Finding Duplicates Among Multiple Columns in SQL

Hemant Srivastava
3y
195k
0
4

Article

Introduction

Here I show how to find duplicates and their frequency among multiple columns using the GROUP BY clause in SQL.

Suppose you have data in which you need to find the duplicates in a single column (for example to find common names in a list of names) or in multiple columns (for example to find all the persons who have the same name and age but reside at a different address). In these situations, we could do that easily by applying "GROUP BY" and "HAVING" clauses. Let us see how to use these SQL clauses.

Finding Duplicates in a single column

Let us consider we need to find the street numbers that are repeated in the preceding table. From the preceding table, we can see that street numbers: 604 and 538 are the repeated ones.

SELECT STREET_NUM
FROM ADDRESS_TABLE
GROUP BY STREET_NUM
HAVING COUNT(*) > 1

Output

Finding Duplicates combinations spanning multiple columns

Let us consider we need to find the addresses that are identical except only by their City. For this, we select the collection of such fields for which we seek the duplicates. In this case, we form a collection having all the address fields except City because we want identical addresses that differ only by their city field. So the collection will be.

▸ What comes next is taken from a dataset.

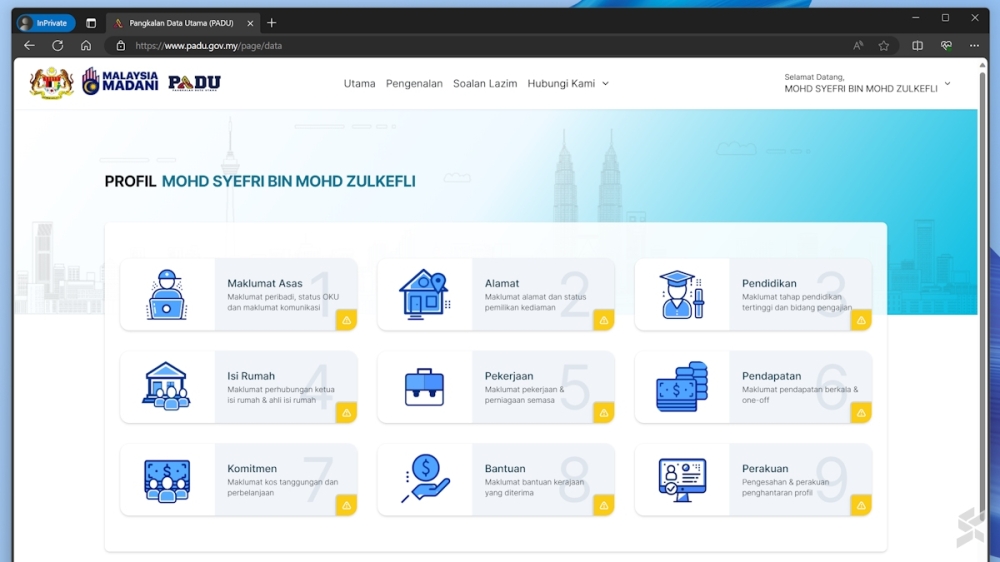Select the Pendidikan graduate icon
1000x562 pixels.
pyautogui.click(x=682, y=295)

"STREET_NUM,PREFIX,STREET_NAME,SUFFIX,STREET_TYPE,STATE,POSTAL_CODE,COUNTRY"

SELECT
      STREET_NUM,
      PREFIX,
      STREET_NAME,
      SUFFIX,
      STREET_TYPE,
      STATE,

POSTAL_CODE,

COUNTRY
FROM ADDRESS_TABLE

GROUP BY
      STREET_NUM,
      PREFIX,
      STREET_NAME,
      SUFFIX,
      STREET_TYPE,
      STATE,

POSTAL_CODE,

COUNTRY
HAVING COUNT(*) > 1

The above query will give the output.

Note

The fields in the SELECT clause must be matched with fields in the GROUP BY clause otherwise we will get an error like "Column 'ADDRESS_TABLE.CITY' is invalid in the select list because it is not contained in either an aggregate function or the GROUP BY clause." for the following SQL query.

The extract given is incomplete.